You Sank My Battleship... Or Maybe Not

If you were reading blogs back in August 2006, you may remember that Joe Lieberman's campaign threw a big Hissy Fit, claiming that Ned Lamont's team (and in particular those dirty fuckin' hippie bloggers) hacked their website and brought it down. It was clear within about 10 minutes that the "joe2006.com" site was strained because they paid something like $100 for server space and couldn't deal with the expected traffic for a hotly contested primary. Since Lieberman and his staff probably think "the Internet" is something you catch butterflies with, they didn't understand such things, and simply decided that those Lamont nerds must have put a "net-worm" or "hack-moose" on their CyberPages and ruined everything.

Well, it took the FBI a bit longer, but they eventually came around to what everyone in the blogosphere already knew:

A federal investigation has concluded that U.S. Sen. Joseph Lieberman's 2006 re-election campaign was to blame for the crash of its Web site the day before Connecticut's heated Aug. 8 Democratic primary.

The FBI office in New Haven found no evidence supporting the Lieberman campaign's allegations that supporters of primary challenger Ned Lamont of Greenwich were to blame for the Web site crash.

Lieberman, who was fighting for his political life against the anti-Iraq war candidate Lamont, implied that joe2006.com was hacked by Lamont supporters.

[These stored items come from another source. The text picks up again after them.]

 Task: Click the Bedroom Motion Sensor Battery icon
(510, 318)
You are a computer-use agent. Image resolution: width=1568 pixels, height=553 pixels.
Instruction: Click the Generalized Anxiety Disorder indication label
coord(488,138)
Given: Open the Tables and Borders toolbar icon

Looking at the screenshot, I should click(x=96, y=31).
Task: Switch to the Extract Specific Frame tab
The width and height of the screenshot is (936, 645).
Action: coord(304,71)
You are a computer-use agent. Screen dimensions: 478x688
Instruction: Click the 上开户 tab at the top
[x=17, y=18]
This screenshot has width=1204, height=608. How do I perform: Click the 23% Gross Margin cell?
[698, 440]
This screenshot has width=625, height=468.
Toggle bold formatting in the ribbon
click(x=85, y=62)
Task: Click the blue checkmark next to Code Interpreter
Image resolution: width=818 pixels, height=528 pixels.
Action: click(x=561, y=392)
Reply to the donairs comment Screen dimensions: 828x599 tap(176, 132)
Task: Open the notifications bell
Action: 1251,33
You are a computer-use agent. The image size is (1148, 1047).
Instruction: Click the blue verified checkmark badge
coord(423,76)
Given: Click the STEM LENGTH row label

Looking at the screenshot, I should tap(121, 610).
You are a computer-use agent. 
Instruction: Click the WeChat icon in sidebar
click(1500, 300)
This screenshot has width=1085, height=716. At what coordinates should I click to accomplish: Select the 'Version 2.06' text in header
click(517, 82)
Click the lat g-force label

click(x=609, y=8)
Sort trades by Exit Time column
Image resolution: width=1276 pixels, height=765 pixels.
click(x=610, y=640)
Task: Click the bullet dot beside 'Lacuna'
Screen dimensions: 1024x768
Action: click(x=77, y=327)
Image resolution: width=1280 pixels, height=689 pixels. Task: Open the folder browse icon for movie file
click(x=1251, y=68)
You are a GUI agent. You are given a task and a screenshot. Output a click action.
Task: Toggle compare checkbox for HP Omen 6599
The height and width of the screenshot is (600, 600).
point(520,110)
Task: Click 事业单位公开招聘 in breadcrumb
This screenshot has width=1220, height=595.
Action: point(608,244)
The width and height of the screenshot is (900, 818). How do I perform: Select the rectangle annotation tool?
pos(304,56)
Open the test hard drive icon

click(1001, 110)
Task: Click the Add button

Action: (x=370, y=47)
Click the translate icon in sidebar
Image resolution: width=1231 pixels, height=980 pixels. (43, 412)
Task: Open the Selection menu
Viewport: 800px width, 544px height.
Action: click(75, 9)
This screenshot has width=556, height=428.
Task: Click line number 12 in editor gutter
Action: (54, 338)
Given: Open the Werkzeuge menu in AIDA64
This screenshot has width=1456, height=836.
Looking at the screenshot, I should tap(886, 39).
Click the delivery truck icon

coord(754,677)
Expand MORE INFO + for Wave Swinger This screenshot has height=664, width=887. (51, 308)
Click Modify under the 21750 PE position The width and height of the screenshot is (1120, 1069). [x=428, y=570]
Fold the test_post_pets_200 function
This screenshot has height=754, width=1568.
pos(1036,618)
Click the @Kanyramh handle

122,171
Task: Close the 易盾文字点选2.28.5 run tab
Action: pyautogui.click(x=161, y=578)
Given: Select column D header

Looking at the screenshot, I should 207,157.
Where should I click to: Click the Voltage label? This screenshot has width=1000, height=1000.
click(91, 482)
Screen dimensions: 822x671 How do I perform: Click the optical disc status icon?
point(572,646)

"The server that hosted the joe2006.com Web site failed because it was overutilized and misconfigured. There was no evidence of (an) attack," according to the e-mail.

A program that could have detected a legitimate attack was improperly configured, the e-mail states.

"New Haven will be administratively closing this investigation," it concluded.


The point of the Hissy Fit was to get the media to report on those mean, dirty bloggers, not to necessarily gain an advantage in the particular primary election but to set the narrative for the 2006 general election. So it worked.

One of these days the media isn't going to get punked so easily... Scratch that, they'll keep getting punked.